Companies and the Rise of Economic Thought: The Institutional Foundations of Early Economics in England, 1550 to 1720
Emily Erikson & Mark Hamilton
Yale Working Paper, December 2016
Abstract:
Seventeenth-century England was the site of a profound transformation of early economic thought. The amount of works published increased rapidly and the works became less concerned with morality and scripture and more concerned with national prosperity and empirical evidence. We show that the proliferation of the chartered company in a context of low state representation of merchants play an important role in this shift. We outline the mechanisms through which chartered companies impacted publication rates of economic texts and provide systematic evidence of the impact of companies and merchant representation with a time series analysis of the period from 1550 to 1720 that controls for a number of other possible factors. We further supplement this analysis with data on author biographies and the changing contents of the works. The results are consistent in supporting the importance of chartered company in stimulating the new discourse on economics and suggest a new appreciation of the role of corporatism in stimulating both economic discourse and the shape of the early expansion of the public sphere in England.
Inequality, Financial Development and Economic Growth in the OECD, 1870-2011
Jakob Madsen, Rabiul Islam & Hristos Doucouliagos
European Economic Review, January 2018, Pages 605-624
Abstract:
Inequality's effect on growth remains elusive, largely due to endogeneity, complex interactions, and lead-lag relationships. We revisit this issue by examining the four main channels through which inequality transmits to growth: savings, investment, education, and knowledge production. We construct new panel data for 21 OECD countries spanning 142 years. External communist influence is used as a new time-varying instrument for inequality and the effects of inequality on the outcome variables are made conditional on the stage of financial development. Our results show that inequality hampers growth at low to moderate levels of financial development but has little effect on growth at advanced levels of financial development.

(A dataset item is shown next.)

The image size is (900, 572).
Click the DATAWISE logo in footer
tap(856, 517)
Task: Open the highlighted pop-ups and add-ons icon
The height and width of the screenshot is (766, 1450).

Ethnic Diversity and Ethnic Discrimination: Explaining Local Public Goods Provision
Alexander Lee
Comparative Political Studies, forthcoming
Abstract:
Numerous studies have found that ethnic diversity is negatively associated with the provision of local public goods. However, these accounts neglect both the strong role of central institutions in the provision of many "local" public goods and the frequently positive correlation between diversity and the presence of less politically powerful ethnic groups. These factors suggest that existing diversity findings may be explained in some cases by central governments discriminating against areas inhabited by less powerful groups. This hypothesis is tested using data in village-level public goods provision in Northern India, supplemented by data on service provision in Kenyan villages and American cities. While there is evidence that the presence of socially powerful groups is positively associated with service provision, evidence for the diversity hypothesis is weak. The results suggest that failures of public services in diverse areas may reflect larger inequalities within the political system rather than local problems in cooperation.